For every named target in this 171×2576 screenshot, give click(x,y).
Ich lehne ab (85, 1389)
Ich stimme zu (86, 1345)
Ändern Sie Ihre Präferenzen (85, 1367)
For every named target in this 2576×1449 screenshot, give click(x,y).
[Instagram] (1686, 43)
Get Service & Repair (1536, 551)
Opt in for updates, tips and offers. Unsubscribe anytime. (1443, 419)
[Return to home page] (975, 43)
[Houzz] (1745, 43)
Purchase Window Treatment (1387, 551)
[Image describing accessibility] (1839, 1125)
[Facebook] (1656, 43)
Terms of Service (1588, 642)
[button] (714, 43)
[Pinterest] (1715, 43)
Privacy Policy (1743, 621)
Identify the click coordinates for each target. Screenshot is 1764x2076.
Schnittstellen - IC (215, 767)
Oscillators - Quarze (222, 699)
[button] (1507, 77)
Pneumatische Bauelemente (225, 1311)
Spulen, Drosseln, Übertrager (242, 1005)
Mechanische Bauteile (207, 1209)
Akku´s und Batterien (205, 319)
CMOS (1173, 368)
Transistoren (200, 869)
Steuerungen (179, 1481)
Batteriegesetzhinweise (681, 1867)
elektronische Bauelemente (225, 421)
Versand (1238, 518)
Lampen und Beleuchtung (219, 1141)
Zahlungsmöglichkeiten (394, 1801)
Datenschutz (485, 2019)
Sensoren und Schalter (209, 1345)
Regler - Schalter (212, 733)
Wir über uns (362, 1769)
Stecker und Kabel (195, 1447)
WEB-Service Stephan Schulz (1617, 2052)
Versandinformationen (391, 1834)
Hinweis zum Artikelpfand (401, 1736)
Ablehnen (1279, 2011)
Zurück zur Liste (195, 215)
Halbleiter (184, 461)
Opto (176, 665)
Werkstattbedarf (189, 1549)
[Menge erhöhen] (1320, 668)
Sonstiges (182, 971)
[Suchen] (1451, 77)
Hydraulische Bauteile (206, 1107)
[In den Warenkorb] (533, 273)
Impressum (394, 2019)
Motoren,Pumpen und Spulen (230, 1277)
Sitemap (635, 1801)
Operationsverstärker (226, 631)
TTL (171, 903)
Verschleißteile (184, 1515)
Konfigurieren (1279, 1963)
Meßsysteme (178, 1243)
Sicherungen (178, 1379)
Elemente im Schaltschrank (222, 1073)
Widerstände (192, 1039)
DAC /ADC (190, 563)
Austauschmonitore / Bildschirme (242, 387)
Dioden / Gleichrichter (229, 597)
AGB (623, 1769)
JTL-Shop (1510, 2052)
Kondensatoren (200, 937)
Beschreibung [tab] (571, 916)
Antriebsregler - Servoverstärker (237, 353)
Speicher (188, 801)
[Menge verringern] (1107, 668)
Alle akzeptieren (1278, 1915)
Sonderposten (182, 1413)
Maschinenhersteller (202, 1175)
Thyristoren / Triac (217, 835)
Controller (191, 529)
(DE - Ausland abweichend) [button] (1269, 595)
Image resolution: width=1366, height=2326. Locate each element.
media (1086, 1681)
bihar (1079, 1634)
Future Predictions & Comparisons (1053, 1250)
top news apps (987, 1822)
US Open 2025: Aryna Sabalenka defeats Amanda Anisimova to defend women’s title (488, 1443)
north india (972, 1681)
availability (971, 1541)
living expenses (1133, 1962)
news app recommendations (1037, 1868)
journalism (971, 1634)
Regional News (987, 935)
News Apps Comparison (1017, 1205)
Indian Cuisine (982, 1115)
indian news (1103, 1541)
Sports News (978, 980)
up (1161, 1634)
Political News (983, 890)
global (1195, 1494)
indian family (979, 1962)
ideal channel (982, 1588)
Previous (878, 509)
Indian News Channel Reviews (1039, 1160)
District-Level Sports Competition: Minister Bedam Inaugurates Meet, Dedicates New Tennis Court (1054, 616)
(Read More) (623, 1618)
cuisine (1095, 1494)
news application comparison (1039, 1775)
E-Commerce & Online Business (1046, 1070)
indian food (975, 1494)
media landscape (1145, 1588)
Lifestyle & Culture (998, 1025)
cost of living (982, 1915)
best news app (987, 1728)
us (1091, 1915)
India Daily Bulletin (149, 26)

^^^^^^^^

* _Problem requirements_
Please print all of the material again with no alteration.

* _Written answer_
For every named target in this 171×2576 screenshot, give click(x,y).
Ich lehne ab (85, 1389)
Ich stimme zu (86, 1345)
Ändern Sie Ihre Präferenzen (85, 1367)
For every named target in this 2576×1449 screenshot, give click(x,y).
[Instagram] (1686, 43)
Get Service & Repair (1536, 551)
Opt in for updates, tips and offers. Unsubscribe anytime. (1443, 419)
[Return to home page] (975, 43)
[Houzz] (1745, 43)
Purchase Window Treatment (1387, 551)
[Image describing accessibility] (1839, 1125)
[Facebook] (1656, 43)
Terms of Service (1588, 642)
[button] (714, 43)
[Pinterest] (1715, 43)
Privacy Policy (1743, 621)
Identify the click coordinates for each target. Screenshot is 1764x2076.
Schnittstellen - IC (215, 767)
Oscillators - Quarze (222, 699)
[button] (1507, 77)
Pneumatische Bauelemente (225, 1311)
Spulen, Drosseln, Übertrager (242, 1005)
Mechanische Bauteile (207, 1209)
Akku´s und Batterien (205, 319)
CMOS (1173, 368)
Transistoren (200, 869)
Steuerungen (179, 1481)
Batteriegesetzhinweise (681, 1867)
elektronische Bauelemente (225, 421)
Versand (1238, 518)
Lampen und Beleuchtung (219, 1141)
Zahlungsmöglichkeiten (394, 1801)
Datenschutz (485, 2019)
Sensoren und Schalter (209, 1345)
Regler - Schalter (212, 733)
Wir über uns (362, 1769)
Stecker und Kabel (195, 1447)
WEB-Service Stephan Schulz (1617, 2052)
Versandinformationen (391, 1834)
Hinweis zum Artikelpfand (401, 1736)
Ablehnen (1279, 2011)
Zurück zur Liste (195, 215)
Halbleiter (184, 461)
Opto (176, 665)
Werkstattbedarf (189, 1549)
[Menge erhöhen] (1320, 668)
Sonstiges (182, 971)
[Suchen] (1451, 77)
Hydraulische Bauteile (206, 1107)
[In den Warenkorb] (533, 273)
Impressum (394, 2019)
Motoren,Pumpen und Spulen (230, 1277)
Sitemap (635, 1801)
Operationsverstärker (226, 631)
TTL (171, 903)
Verschleißteile (184, 1515)
Konfigurieren (1279, 1963)
Meßsysteme (178, 1243)
Sicherungen (178, 1379)
Elemente im Schaltschrank (222, 1073)
Widerstände (192, 1039)
DAC /ADC (190, 563)
Austauschmonitore / Bildschirme (242, 387)
Dioden / Gleichrichter (229, 597)
AGB (623, 1769)
JTL-Shop (1510, 2052)
Kondensatoren (200, 937)
Beschreibung [tab] (571, 916)
Antriebsregler - Servoverstärker (237, 353)
Speicher (188, 801)
[Menge verringern] (1107, 668)
Alle akzeptieren (1278, 1915)
Sonderposten (182, 1413)
Maschinenhersteller (202, 1175)
Thyristoren / Triac (217, 835)
Controller (191, 529)
(DE - Ausland abweichend) [button] (1269, 595)
Image resolution: width=1366, height=2326. Locate each element.
media (1086, 1681)
bihar (1079, 1634)
Future Predictions & Comparisons (1053, 1250)
top news apps (987, 1822)
US Open 2025: Aryna Sabalenka defeats Amanda Anisimova to defend women’s title (488, 1443)
north india (972, 1681)
availability (971, 1541)
living expenses (1133, 1962)
news app recommendations (1037, 1868)
journalism (971, 1634)
Regional News (987, 935)
News Apps Comparison (1017, 1205)
Indian Cuisine (982, 1115)
indian news (1103, 1541)
Sports News (978, 980)
up (1161, 1634)
Political News (983, 890)
global (1195, 1494)
indian family (979, 1962)
ideal channel (982, 1588)
Previous (878, 509)
Indian News Channel Reviews (1039, 1160)
District-Level Sports Competition: Minister Bedam Inaugurates Meet, Dedicates New Tennis Court (1054, 616)
(Read More) (623, 1618)
cuisine (1095, 1494)
news application comparison (1039, 1775)
E-Commerce & Online Business (1046, 1070)
indian food (975, 1494)
media landscape (1145, 1588)
Lifestyle & Culture (998, 1025)
cost of living (982, 1915)
best news app (987, 1728)
us (1091, 1915)
India Daily Bulletin (149, 26)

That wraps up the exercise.